## Work instructions
The required answer is the run of lines from the one holding "Screen dimensions: 999x562" to the end of the data below, copied exactly and free of pictures.

## Screenshot grounding data
#####
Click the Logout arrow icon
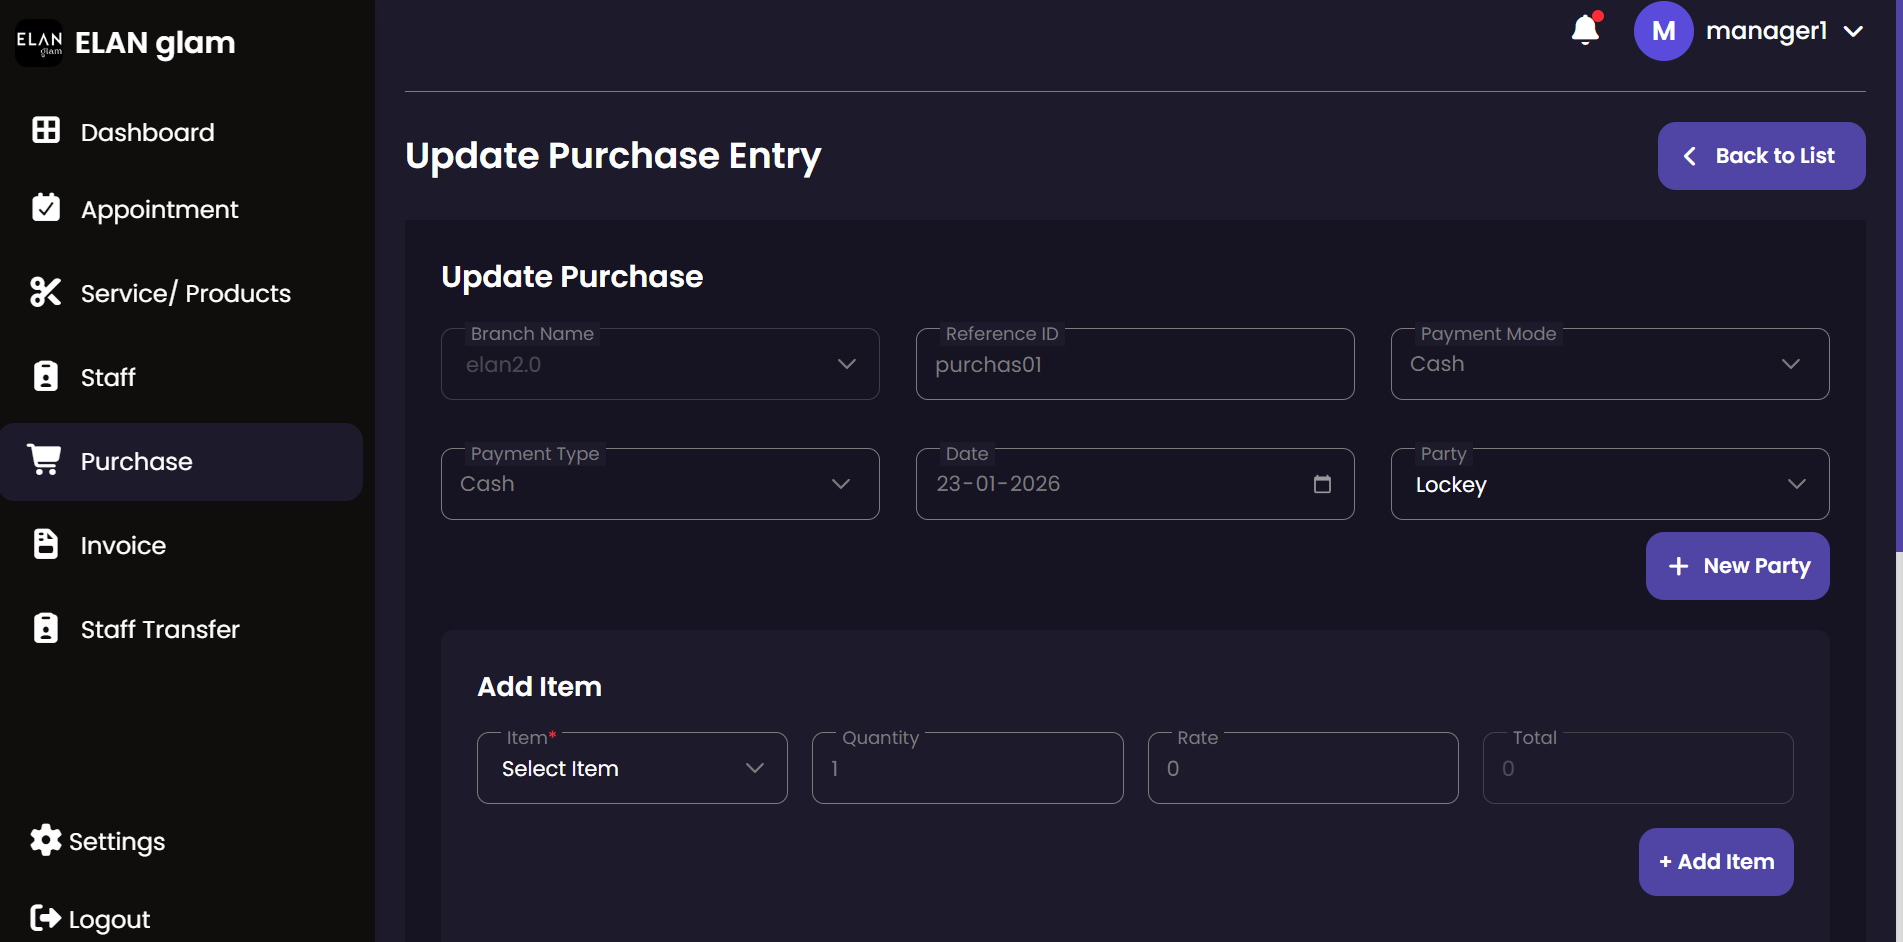Image resolution: width=1903 pixels, height=942 pixels. tap(46, 918)
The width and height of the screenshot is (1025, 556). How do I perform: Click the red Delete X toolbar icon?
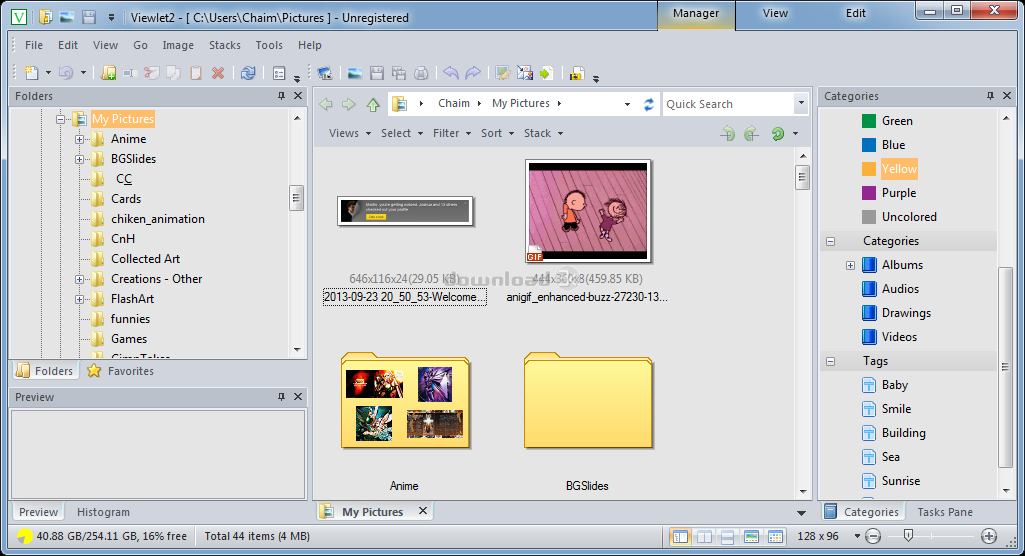coord(218,73)
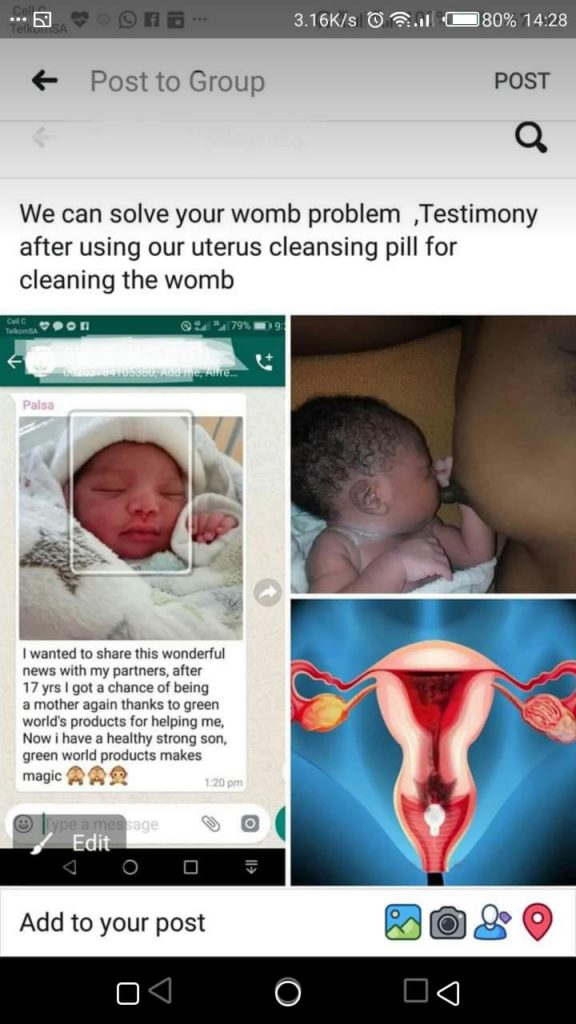Tap the post text beginning We can solve

pyautogui.click(x=278, y=246)

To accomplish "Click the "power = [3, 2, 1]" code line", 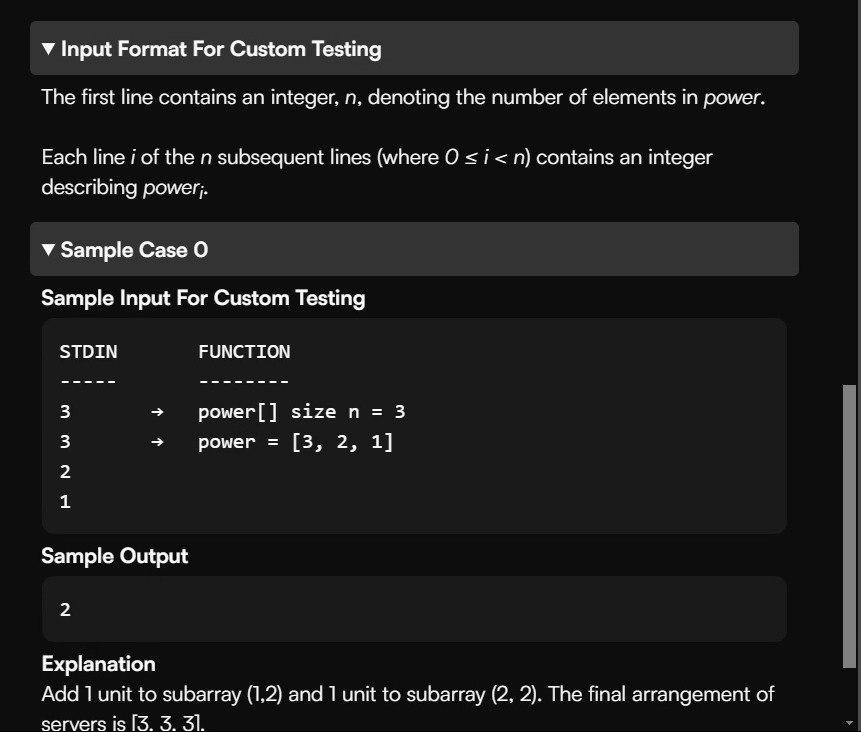I will 296,442.
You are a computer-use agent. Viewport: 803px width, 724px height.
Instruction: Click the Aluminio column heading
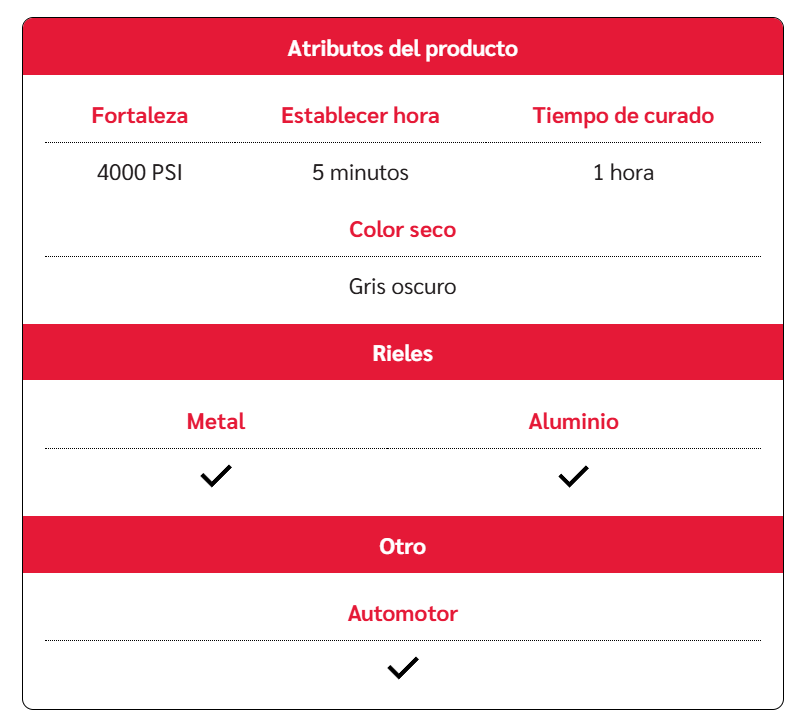pyautogui.click(x=573, y=421)
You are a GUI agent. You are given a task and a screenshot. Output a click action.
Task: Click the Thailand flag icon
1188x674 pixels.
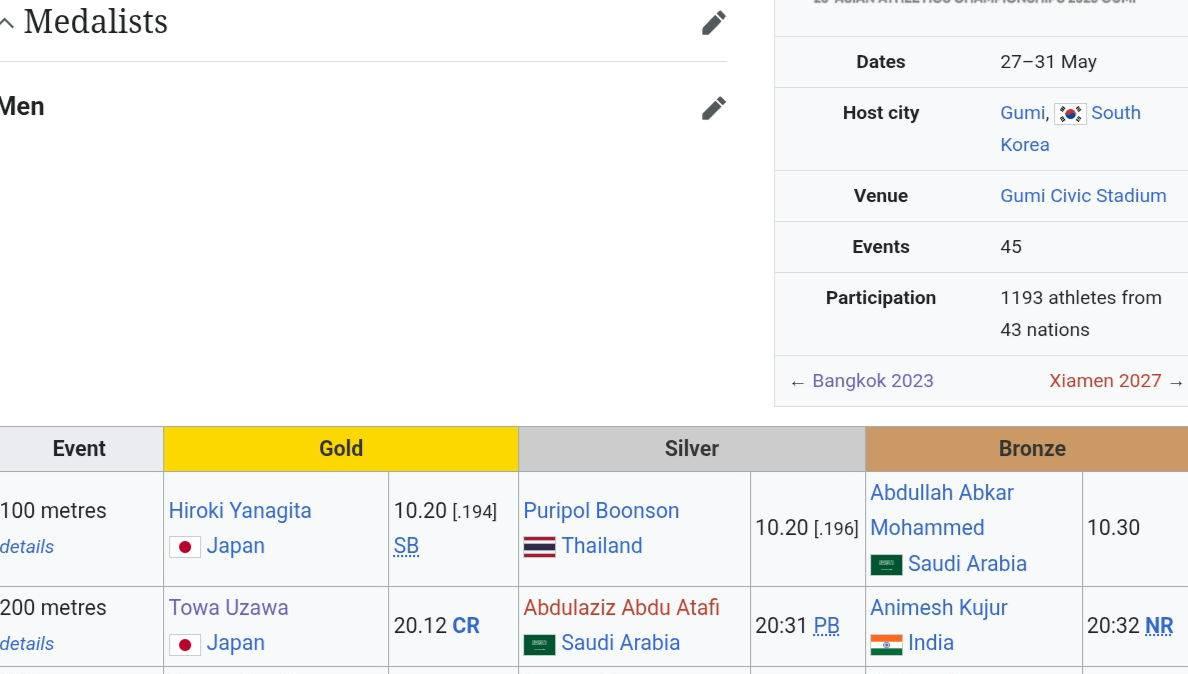coord(539,547)
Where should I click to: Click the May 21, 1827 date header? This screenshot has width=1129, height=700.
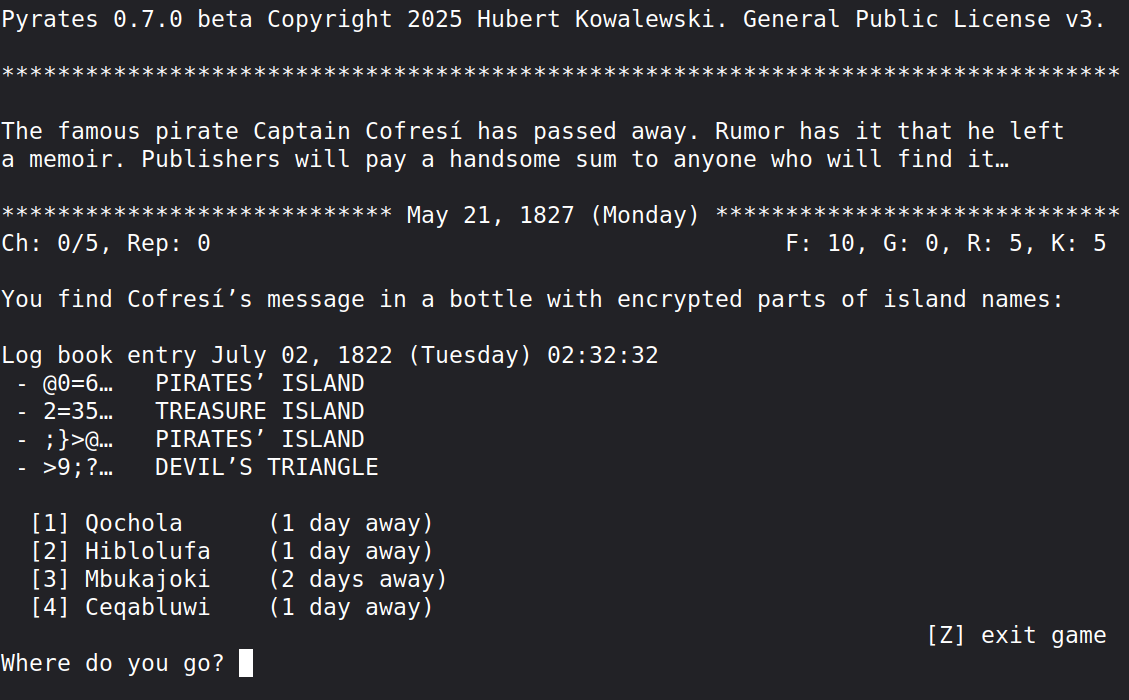553,215
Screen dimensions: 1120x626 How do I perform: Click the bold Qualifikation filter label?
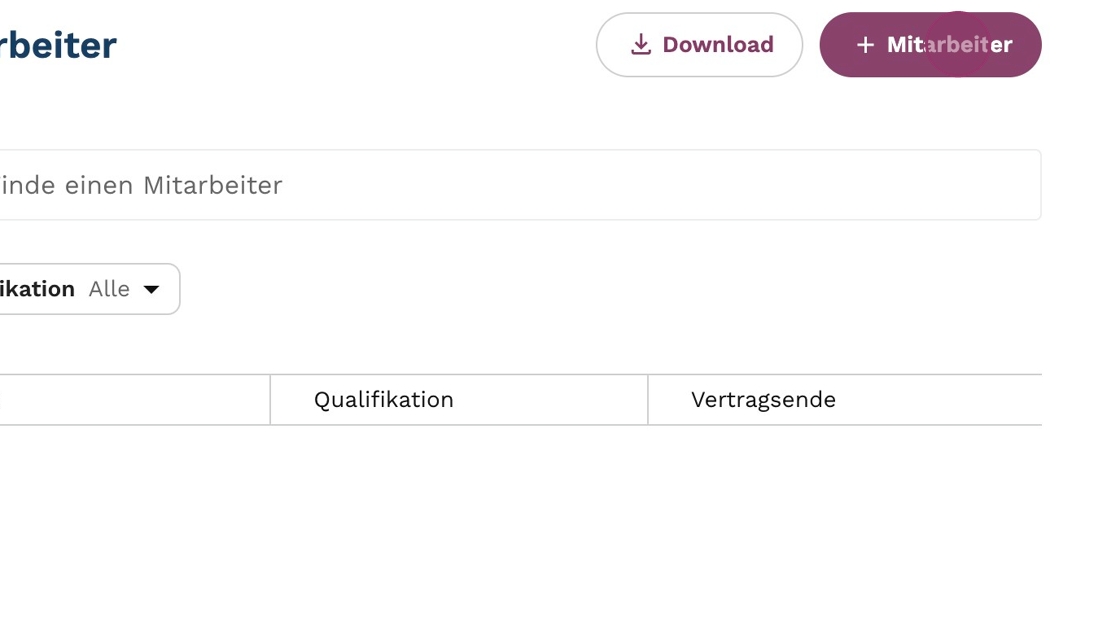click(37, 289)
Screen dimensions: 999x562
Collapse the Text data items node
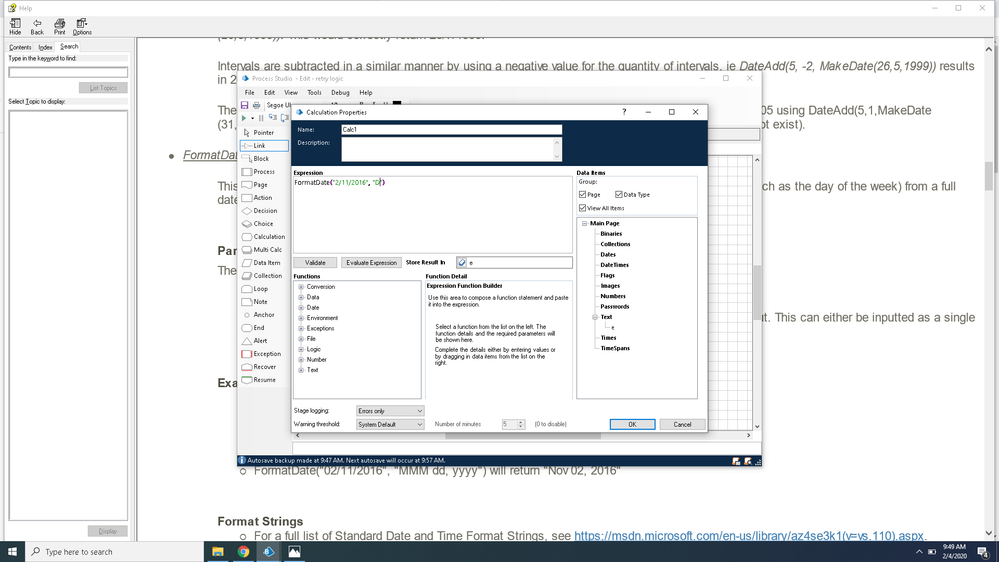(594, 317)
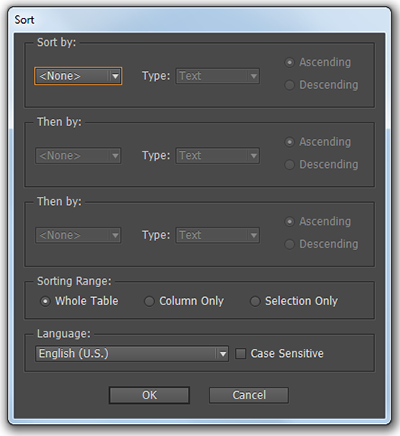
#####
## Result of this task
Screen dimensions: 999x562
Collapse the Text data items node
(594, 317)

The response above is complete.